**Problems to solve:**
1. Using the article on the Renters’ Rights Act, decide whether each statement agrees with it: (a) Rent increases may happen only once a year, with two months' notice. (b) Labour had promised before the election to phase out Section 21 evictions gradually. (c) After a tenancy is signed, advance payments are capped at two months' rent. Answer yes or no for each and quote the words of the article that decide it.
2. Write the next part of the article on the Renters’ Rights Act, picking up after its final sentence.

**Extracted text:**

--- --- ---

Presented as a step forward for tenants, Labour’s Renters’ Rights Act preserves landlord profits and entrenches the dominance of the private rental sector. Providing only the most marginal concessions, its purpose is to prop up collapsing poll numbers.
The legislation passed last October arrives against the backdrop of a deepening housing crisis. According to the Office for National Statistics, the average private renter now spends £1,366 per month on rent. Young people aged 18–24 spend more than half their income simply to keep a roof over their heads, while renters now pay more each month than mortgage holders.
Many young people will never be able to own a home, condemned instead to lifelong dependence on wealthy landlords who extract rent as a permanent levy on wages.
The social consequences are stark. More than 382,000 people are experiencing homelessness, as reported by the charity Shelter, with numbers continuing to rise.
Conditions within the private rented sector are dire. The Building Research Establishment (BRE) estimates that 13 percent of privately rented homes—around 619,000 properties—contain a Category 1 hazard posing an immediate and serious risk to health. Over a million people live with potentially fatal dangers in their own homes.
Injuries and illnesses caused by these conditions cost the National Health Service an estimated £290 million each year. The average repair would cost only £4,039, meaning preventative work would pay for itself many times over—financially and, more importantly, in human lives.
The Act introduces a series of headline reforms. Fixed-term assured shorthold tenancies are abolished, replaced with rolling agreements requiring one calendar month’s notice.
Rent increases are limited to once a year, subject to a two‑month notice period. Landlords and letting agents are prohibited from demanding rent in advance before a tenancy is signed, and advance payments thereafter are capped at one month’s rent. Rental bidding wars are banned.
Discrimination against prospective tenants based on benefit status or having children is made unlawful, and tenants are granted the right to keep a pet, which landlords may not unreasonably refuse.
The most heavily promoted change is the eventual abolition of Section 21 “no fault” evictions in England, scheduled for May 1, 2026. Yet this reform comes only after the Starmer government has overseen the eviction of more than 15,000 families under Section 21, with a further 5,000 expected before the ban takes effect, according to Shelter. Labour’s pre‑election pledge had been to end the practice immediately.
To replace Section 21, the government has expanded and restructured Section 8—the legal grounds on which landlords can evict tenants—making it the sole route to repossession. This shift requires the streamlining of eviction procedures to handle an increased caseload, given the lack of resources allocated to courts and local authorities. The result is a faster, more automatic system that strengthens landlord power and broadens their ability to remove tenants.
One of the most egregious changes is the introduction of Ground 7B—no right to rent--which allows the eviction of an entire household within just two weeks if any one tenant is found not to have the correct visa. Under the new framework, eviction can proceed without a court order if the Home Office determines that a tenant does not have the right to rent.
Immigration status is elevated above all other considerations, including tenancy conduct and the welfare of those affected. By embedding immigration enforcement into housing law, the Act diverts attention from the real causes of the crisis—the profit system and the chronic shortage of social housing—while reinforcing narratives promoted by the far‑right and increasingly adopted by Labour itself.

--- --- ---

**Source data:**
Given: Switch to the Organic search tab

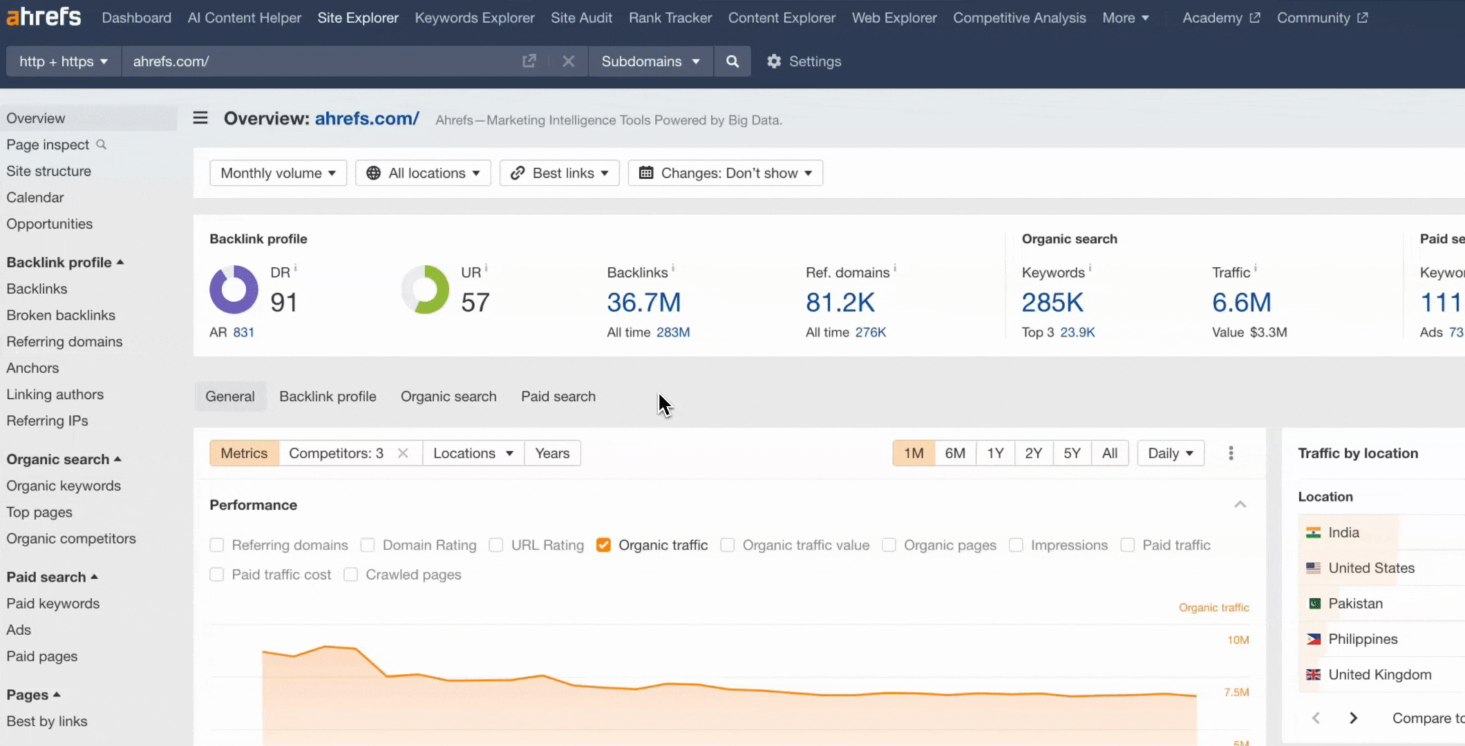Looking at the screenshot, I should point(448,396).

--- --- ---

**Response list:**
1.
(a) Yes: "Rent increases are limited to once a year, subject to a two‑month notice period."
(b) No: "Labour’s pre‑election pledge had been to end the practice immediately."
(c) No: "advance payments thereafter are capped at one month’s rent."

2.
The Act also purports to regulate rent affordability. Tenants may appeal rent increases to the First‑tier Tribunal (Property Chamber) if they believe a rise exceeds the reasonable market rate. In practice, this right is largely illusory. Tribunal fees—reported by public legal advice organisations to be around £300—along with potential legal costs, place appeals beyond the reach of many working‑class renters. Even successful challenges often leave tenants liable for fees in the majority of cases.
During the bill’s passage through the House of Lords, a headline amendment further strengthened landlord interests.
Landlords who share ownership of a property were granted the right to re‑let just six months after a failed sale, rather than the usual twelve. Given that property sales collapse around one third of the time, this change incentivises the cynical eviction of tenants under the pretence of selling, allowing properties to be re‑let at significantly higher, unregulated rents.
To give the appearance of improved accountability, the legislation establishes a new, free‑to‑use private rent ombudsman and a national private rented sector database to record landlord practices.
Yet enforcement resources are wholly inadequate. Local authorities have been allocated just £18.2 million for 2025–26—less than £4 per property in the sector. Without substantial investment in inspection, enforcement, and rehousing capacity, these mechanisms will remain largely toothless for the most vulnerable tenants.
Health and safety reforms are kicked down the road. The government will extend Awaab’s Law to social housing by 2027, while postponing its application to the private rented sector until after reforms to the Decent Homes Standard—expected no earlier than 2035–37, if at all. Named after Awaab Ishak, a two‑year‑old boy who died in 2020 after inhaling black mould spores in his family’s social housing flat, the law sets timeframes for landlords to address serious hazards.
Similarly, the modest uplift of energy efficiency standards to EPC C—for new tenancies by 2028 and all tenancies by 2030—is incremental and easily met through minimal measures. It does nothing to address the millions already living in cold, damp and mould‑ridden homes.
These delays are not technical failings but political choices. Labour is protecting the system that ensures public funds to subsidise private landlords, while landlord incomes and asset values soar.
The Conservative government’s Right to Buy legislation of 1980 transferred more than two million homes from public to private ownership, initiating the large‑scale financialisation of housing. Today, the social housing waiting list stands at over 1.3 million households and is projected to exceed two million within five years.
Housing Benefit—now claimed mainly through housing costs element of Universal Credit —supports around two million private renters. In practice it is a gigantic public subsidy to landlords, transferring £13–14 billion annually from the welfare system into private hands.
This is not a system that can be fixed through regulatory tweaks. It is designed to ensure the continuous transfer of working‑class income to a narrow layer of wealthy property owners, while housing quality deteriorates and insecurity deepens.
The “Renters’ Rights” Act does nothing to change this—and for good reason. Besides the wider wealthy interests represented by Parliament, 13 percent of MPs are themselves landlords--including 44 from the governing Labour Party--as are an estimated one in six peers in the House of Lords.
The capitalist prioritisation of profit is fundamentally incompatible with a decent standard of living. Genuine change requires the expropriation and democratic socialisation of land and housing, mass public housebuilding, and immediate investment in repairs and insulation as public priorities. This will require a mass movement of the working class in the struggle for socialism.